Camden Property Trust’s $2.1 billion recapitalization of 7,241 apartment units in 22 properties accounted for 27% of all portfolio activity for the month.
In the deal, Camden bought the outstanding partnership interests in its two discretionary investment funds from the Teacher Retirement System of Texas, which became effective April 1. Camden previously owned 31.3% of the funds’ interests.
Last year, the REIT funded deals through stock sales. But with the value of the stock market falling, Camden might find it harder to make these types of deals in the immediate future.
“If you go back from the last month, our cost of capital has gone up pretty dramatically,” Camden Chairman and CEO Ric Campo told Multifamily Dive. “Stock prices have fallen and debt prices have increased. So, from our perspective, the acquisition market isn't as attractive today because our cost of capital is higher.”
Individual sales fall
Without the Camden deal, portfolio sales would have only increased 25% year-over-year and total deal volume would have actually fallen 1%, according to MSCI. Overall, sales of single apartment communities fell 11% year over year. MSCI said that the decline “is a shock and speaks to the severity of the speed of change in the interest rate environment.”
When the 10-year treasury pushed past 2% in March, investors and lenders began to question new acquisitions.
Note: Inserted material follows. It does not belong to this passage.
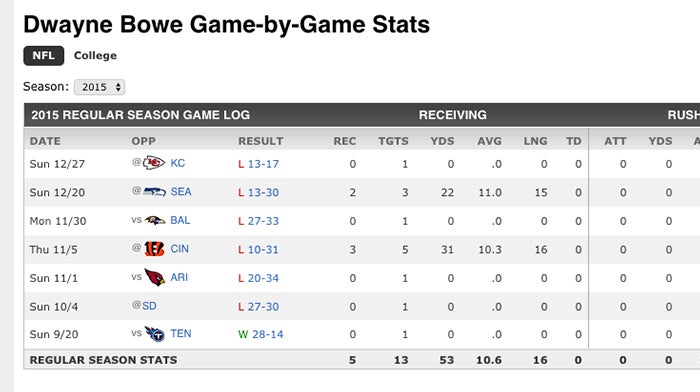
Task: Open the L 10-31 game result
Action: coord(258,250)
However, part of the slowdown in the market can be attributed to the dislocation between buyer and seller expectations, according to George Goyal, founding partner at Three Pillars Capital Group, a Houston-based, vertically integrated private equity firm specializing in Class B and C multifamily communities.
As rates have moved up, buyers expect discounts, but some sellers haven’t moved off their expectations, according to Goyal. “Sellers are now going to have to come off their high horse in terms of expectations on pricing,” he said.
Three Pillars recently sold three communities that closed in early May, but Goyal says that deal was agreed upon at the peak of the market. “The interest rate increases are definitely squeezing cash flows,” he said. “It’s going to hurt investor returns a little bit.”